(By which of course I mean outdated.)
Evan and I got into a heated discussion last night about (this is almost excruciating to admit) the social protocols of using Gmail Chat or other online chat forums.
I treat Chat more or less as if it were a phone conversation. You call someone (or answer a call), you give it your full attention (or at least partial attention), and when it's done you end it. You say what you have to say, you say you have to go, you say goodbye, whatever. It's a wrap.
Evan, though only a couple years younger than me, thinks about online chatting as if it were one continuous ongoing thing. There is often no hello or goodbye, no beginning and ending, no formality or recognition that it can be or should be or is a finite thing.
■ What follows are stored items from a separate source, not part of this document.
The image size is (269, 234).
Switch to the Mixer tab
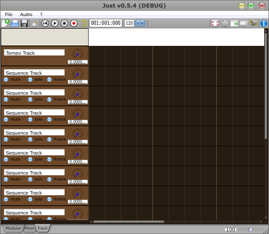tap(30, 228)
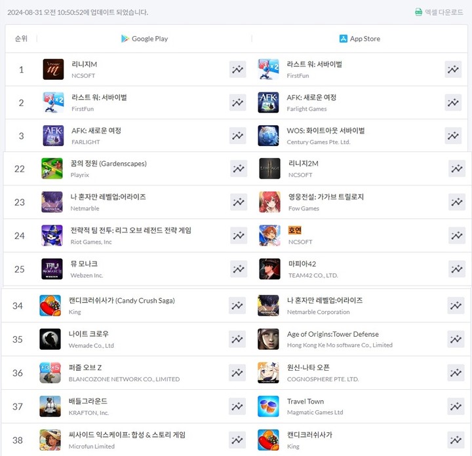472x456 pixels.
Task: Open trend graph for 호연 on App Store
Action: [457, 235]
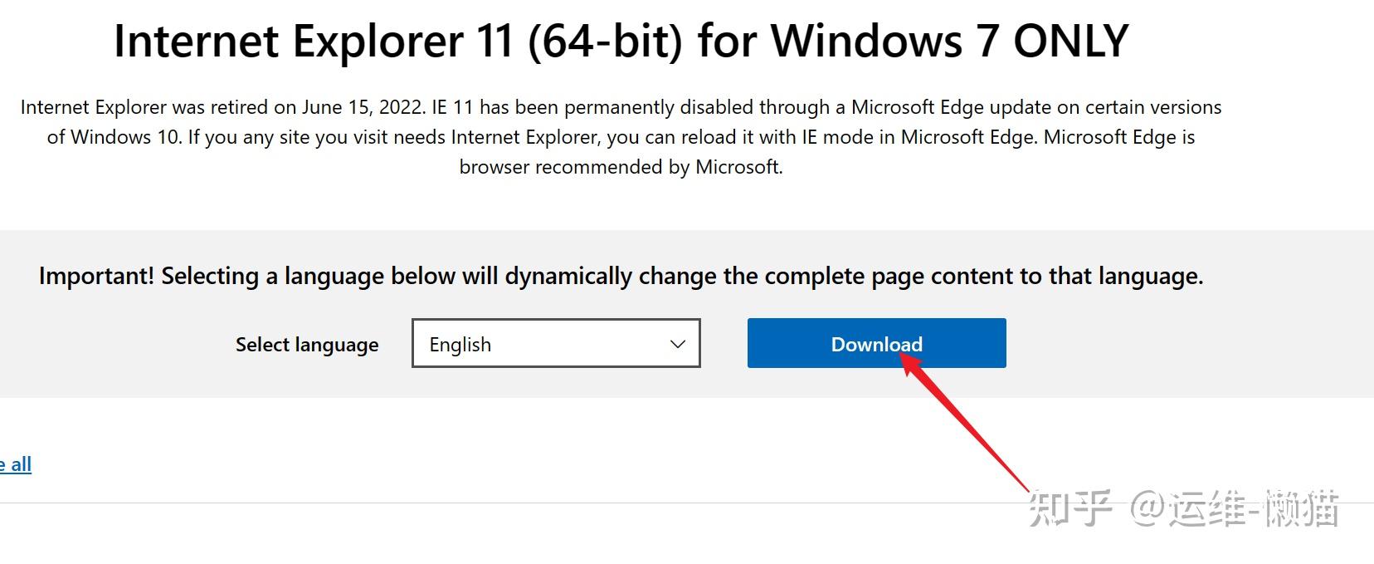
Task: Click the Internet Explorer 11 page heading
Action: [621, 40]
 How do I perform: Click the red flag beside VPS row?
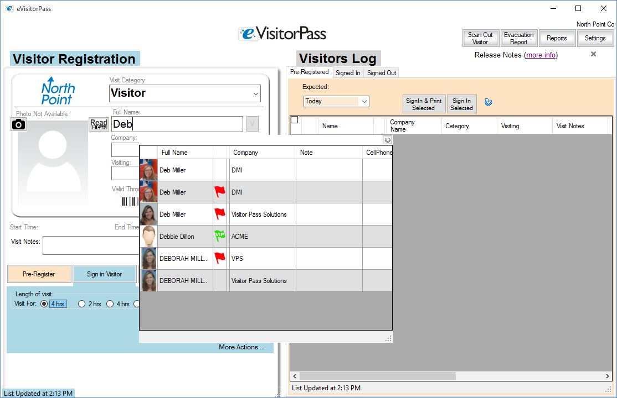(x=220, y=258)
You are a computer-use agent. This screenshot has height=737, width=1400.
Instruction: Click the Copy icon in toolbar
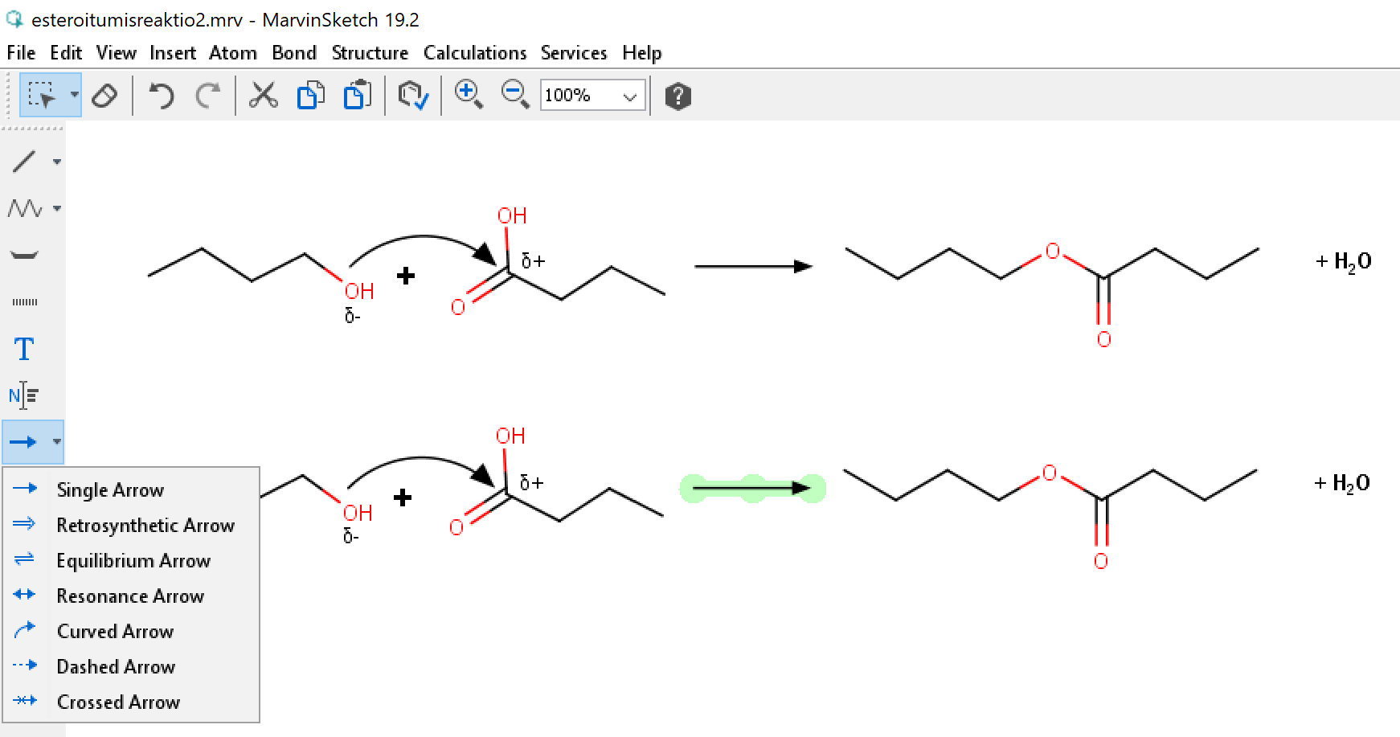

I know in my head that his way is the modern way, the more common way, of thinking about these things. My brother is the same, as are most of the other people with whom I chat online now and again.
Yet it irks me so. I like hellos and goodbyes. I like to know that a conversation has reached its completion, that questions have been answered, that the exchange of words -- whether mere pleasantries or more meaningful conversation or simple sharing of information -- has fulfilled all that it was supposed to fulfill.
I do not do well with change; I am not fluid or flexible about, well, much of anything. But I guess one of the things about dating an adorable hippie internet geek is that you have to absorb at least a little bit of that which makes him all hippie internetty geeky. (And learn to not take it so personally when there isn't a formal goodbye.)